È online sul sito viandanti.org l’editoriale di Paolo Cugini (parroco di quattro parrocchie nella campagna bolognese) che riflette sulla crisi della figura del presbitero nella società occidentale contemporanea, dal titolo: “Presbiteri guide di comunità: quale discernimento?”.
Il ruolo del prete a capo di una comunità oggi soffre di una duplice crisi, spiega Cugini: di identità sicuramente, ma anche di credibilità.
«Da una parte, gli scandali della pedofilia hanno contribuito a corrodere l’immagine del prete come un essere ontologicamente diverso, come una certa spiritualità aveva contribuito a creare, come se fosse immune alle passioni. Dall’altra, l’attuale contesto culturale sempre più post-cristiana e post-teista, rende obsoleta la presenza di quel modello di prete che funzionava nell’epoca della cristianità, ma che oggi ha valore solo per la vecchia guardia cattolica». P
aolo Cugini prova a tracciare alcune piste percorribili per edificare una «Chiesa del dopo», che però è già iniziata. Prima di tutto suggerisce di «chiudere i seminari», divenuti ormai inutili:
«Nella Chiesa del dopo» «le guide di comunità non dovranno essere celibi e nemmeno separati dal popolo di Dio. Saranno scelti tra quelle donne e quegli uomini che la comunità indicherà». Le nuove guide, siano esse uomini o donne, si formeranno con «un percorso molto più semplice, più attento alle tematiche del tempo presente, collegato alle facoltà umanistiche già esistenti e integrato con proposte locali modificabili di anno in anno».

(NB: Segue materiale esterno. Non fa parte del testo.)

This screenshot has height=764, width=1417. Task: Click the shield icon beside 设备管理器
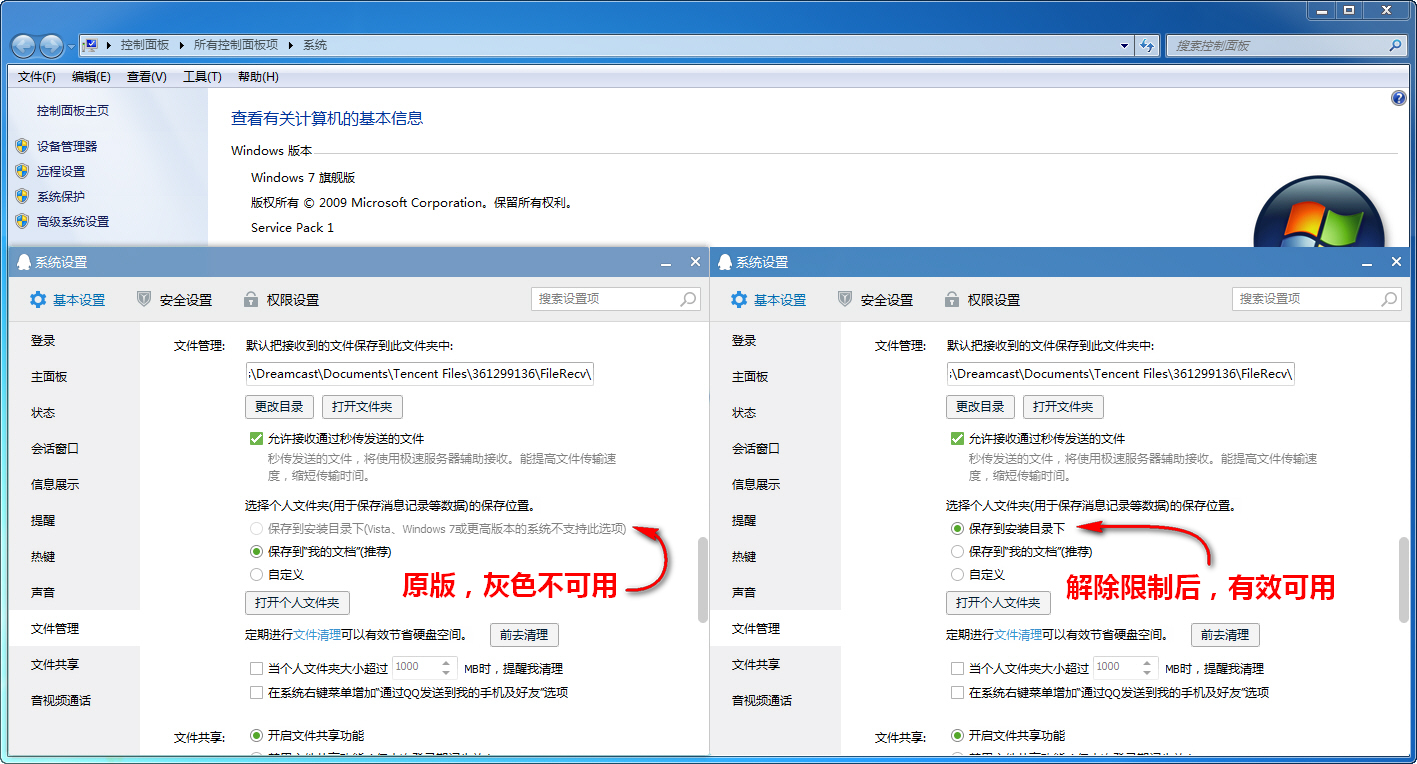pyautogui.click(x=22, y=146)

Al secondo punto, Cugini propone «uno stile di vita riconosciuto» per le guide di comunità:
«Dovranno essere persone adulte, con alle spalle un cammino di vita evangelica riconosciuta dalla comunità. L’idea che dei ragazzi di 25 anni siano in grado di presiedere l’eucarestia in una comunità, per il semplice fatto che hanno terminato un percorso di studi è veramente poco evangelica».
Secondo il parroco bolognese, non contano tanto gli anni di studio quanto uno stile di vita riconosciuto dalla comunità fondato sulla trasparenza, la giustizia, la gratuità, l’amore per i poveri, gli esclusi, per la pace.

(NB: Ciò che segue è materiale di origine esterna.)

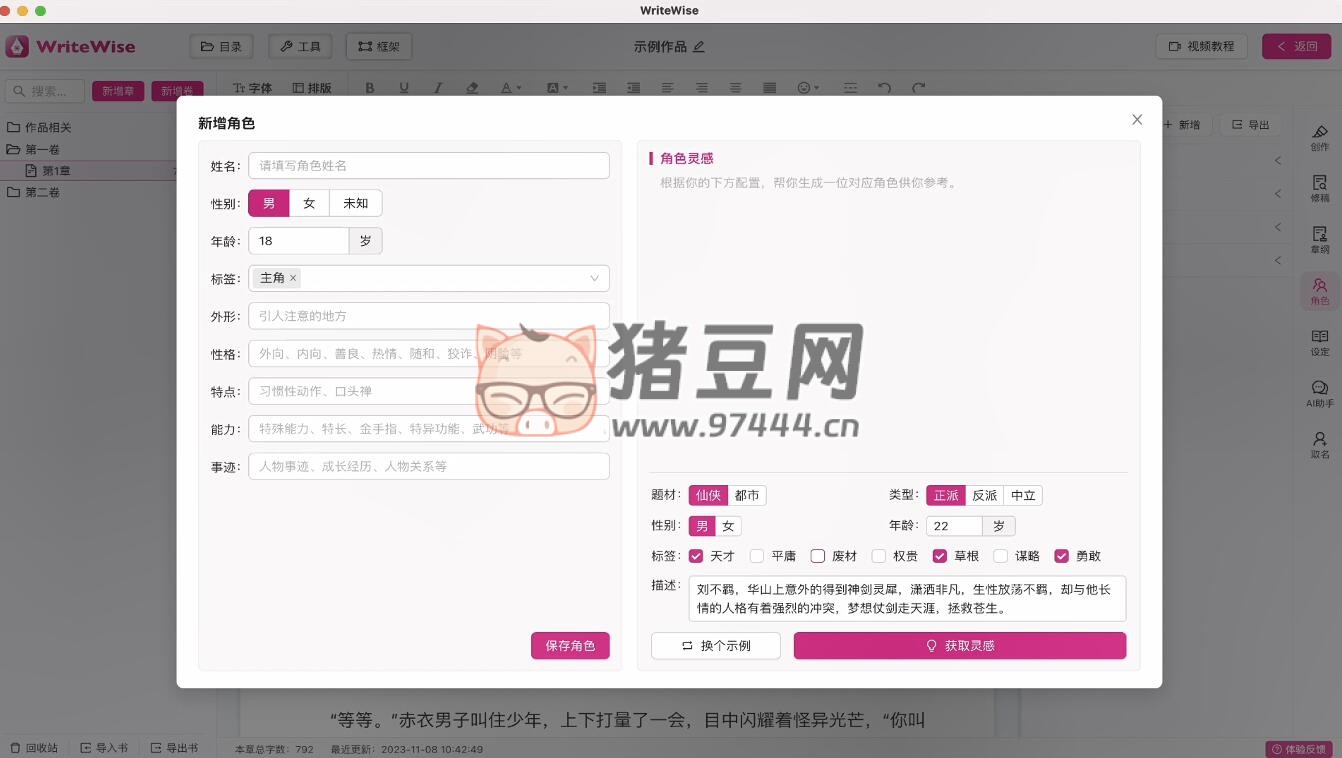Select 女 in the top 性别 selector

(x=309, y=203)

Terzo: occorre «coinvolgere il popolo nella scelta» della propria guida, come segno del superamento di una mentalità gerarchia «mai abbandonata», e come effettiva responsabilizzazione della comunità dei laici. Ancora oggi, denuncia Cugini, «nonostante i proclami e i tanti documenti, è visibile la separazione netta tra clero e laicato».
Quarto: è necessario «rivedere la teologia del sacramento dell’Ordine» adeguandola alla valenza soggettiva e personale della vocazione:
«Se la scelta non è più individuale ma comunitaria, nel senso che è la comunità che indica il candidato e non viceversa, può essere un servizio a tempo, un periodo stabilito assieme ai membri della comunità, a partire anche dalla situazione personale del candidato. Questo aspetto aiuterebbe a sfatare l’alone di mistero attorno al prescelto, come se fosse un eletto da Dio».
Secondo Paolo Cugini, infine, l’incarico di guidare una comunità non dovrebbe essere retribuito bensì volontario, perché la guida di comunità è un credente tra tanti, che «svolge il proprio lavoro e alla domenica presiede l’eucarestia». Coordina poi i vari gruppi interni alla comunità, che però saranno autonomi e guidati a loro volta su base volontaria.
«Ciò permetterebbe alle guide di essere più libere, meno dipendenti dalla comunità da un legame di tipo economico».